(Beginning of TASK DATA)

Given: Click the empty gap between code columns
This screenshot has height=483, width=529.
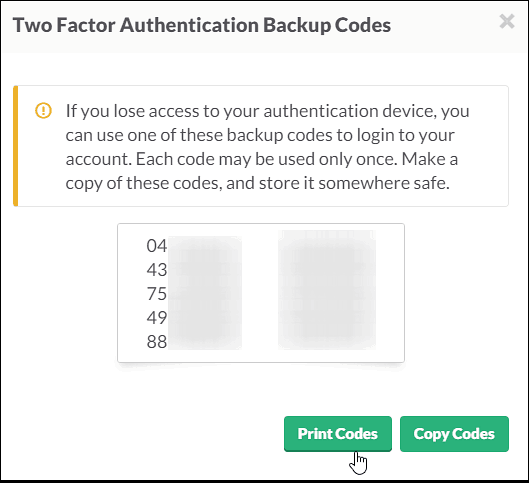Looking at the screenshot, I should coord(260,293).
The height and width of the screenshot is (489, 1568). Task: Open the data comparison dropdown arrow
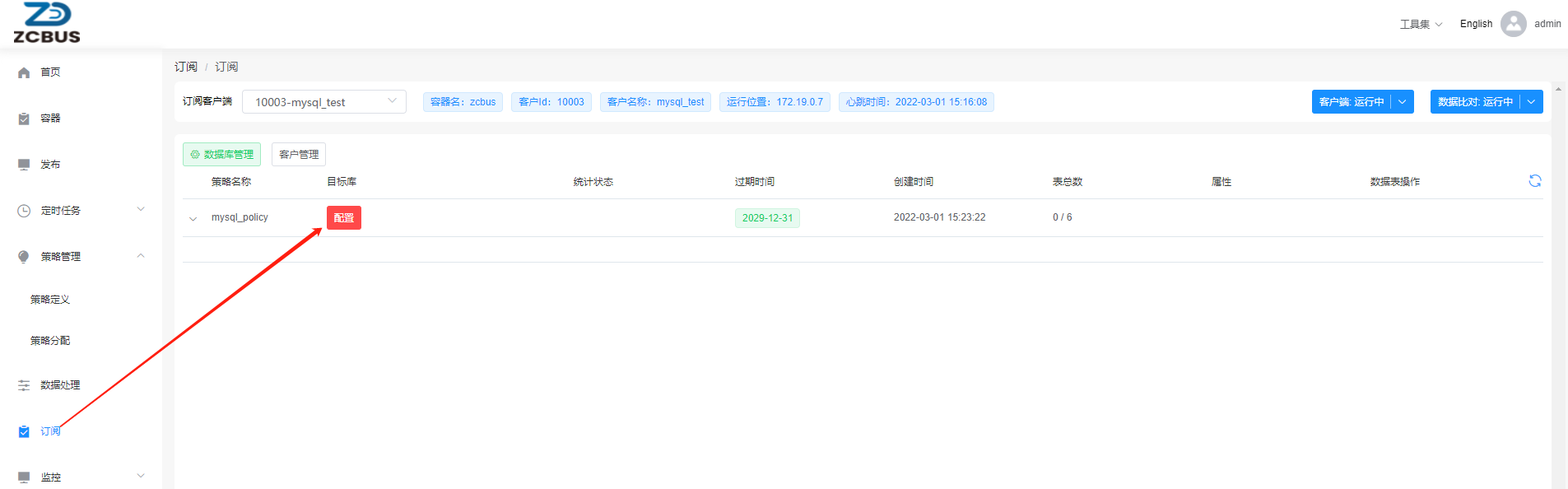[1531, 102]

(End of TASK DATA)

### DESCRIPTION OF THE TASK
Copy the data in full. No pictures belong in the copy.

### ANSWER TO THIS EXERCISE
Given: Click the empty gap between code columns
This screenshot has height=483, width=529.
Looking at the screenshot, I should coord(260,293).
The height and width of the screenshot is (489, 1568). Task: Open the data comparison dropdown arrow
[1531, 102]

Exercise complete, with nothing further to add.